Exercise description. Reproduce the material verbatim, from the line containing "Click the arrow to view more participants" up to and including the line containing "tap(307, 511)".

==*==

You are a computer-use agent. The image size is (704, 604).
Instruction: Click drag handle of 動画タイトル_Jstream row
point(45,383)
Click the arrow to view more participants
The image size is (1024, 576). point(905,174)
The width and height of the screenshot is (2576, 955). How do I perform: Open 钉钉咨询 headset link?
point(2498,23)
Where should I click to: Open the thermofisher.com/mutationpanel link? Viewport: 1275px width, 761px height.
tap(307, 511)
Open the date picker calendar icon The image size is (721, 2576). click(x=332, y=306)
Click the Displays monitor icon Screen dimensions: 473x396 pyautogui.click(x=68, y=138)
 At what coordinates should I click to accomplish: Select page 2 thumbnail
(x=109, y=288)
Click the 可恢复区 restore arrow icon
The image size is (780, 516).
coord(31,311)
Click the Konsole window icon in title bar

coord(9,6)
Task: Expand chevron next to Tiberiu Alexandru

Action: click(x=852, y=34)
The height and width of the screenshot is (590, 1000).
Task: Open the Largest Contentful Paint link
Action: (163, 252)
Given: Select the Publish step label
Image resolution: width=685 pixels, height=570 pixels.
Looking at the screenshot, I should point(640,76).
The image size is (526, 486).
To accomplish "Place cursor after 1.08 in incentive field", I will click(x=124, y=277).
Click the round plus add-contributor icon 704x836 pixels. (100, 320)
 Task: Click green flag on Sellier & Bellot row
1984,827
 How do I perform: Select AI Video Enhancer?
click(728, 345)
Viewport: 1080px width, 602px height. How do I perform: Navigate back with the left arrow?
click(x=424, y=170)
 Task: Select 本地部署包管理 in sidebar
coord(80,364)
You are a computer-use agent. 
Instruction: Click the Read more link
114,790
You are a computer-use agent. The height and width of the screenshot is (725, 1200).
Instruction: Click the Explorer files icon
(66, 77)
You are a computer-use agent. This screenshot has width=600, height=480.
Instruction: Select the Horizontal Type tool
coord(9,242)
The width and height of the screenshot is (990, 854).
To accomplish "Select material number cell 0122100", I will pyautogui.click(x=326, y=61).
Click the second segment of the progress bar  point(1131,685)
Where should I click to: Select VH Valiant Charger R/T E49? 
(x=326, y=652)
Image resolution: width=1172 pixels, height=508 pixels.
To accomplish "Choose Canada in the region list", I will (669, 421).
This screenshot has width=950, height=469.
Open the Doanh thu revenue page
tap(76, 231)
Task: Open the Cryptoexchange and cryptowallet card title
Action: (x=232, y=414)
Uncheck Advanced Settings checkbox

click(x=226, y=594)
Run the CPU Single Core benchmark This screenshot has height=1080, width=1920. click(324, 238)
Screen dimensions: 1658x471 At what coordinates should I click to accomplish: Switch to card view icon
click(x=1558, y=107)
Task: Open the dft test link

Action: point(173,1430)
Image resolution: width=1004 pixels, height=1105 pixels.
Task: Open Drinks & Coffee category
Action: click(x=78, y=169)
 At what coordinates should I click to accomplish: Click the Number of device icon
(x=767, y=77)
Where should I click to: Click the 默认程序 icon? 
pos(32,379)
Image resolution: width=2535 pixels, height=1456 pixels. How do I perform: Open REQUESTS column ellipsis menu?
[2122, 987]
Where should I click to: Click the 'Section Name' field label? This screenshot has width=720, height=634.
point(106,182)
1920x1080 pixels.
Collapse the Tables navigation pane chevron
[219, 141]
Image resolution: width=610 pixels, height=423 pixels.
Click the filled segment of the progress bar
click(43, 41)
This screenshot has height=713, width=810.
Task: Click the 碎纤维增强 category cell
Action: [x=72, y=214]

==*==

Final result.
Click the arrow to view more participants
The image size is (1024, 576). point(905,174)
The width and height of the screenshot is (2576, 955). How do I perform: Open 钉钉咨询 headset link?
point(2498,23)
Where should I click to: Open the thermofisher.com/mutationpanel link? Viewport: 1275px width, 761px height.
tap(307, 511)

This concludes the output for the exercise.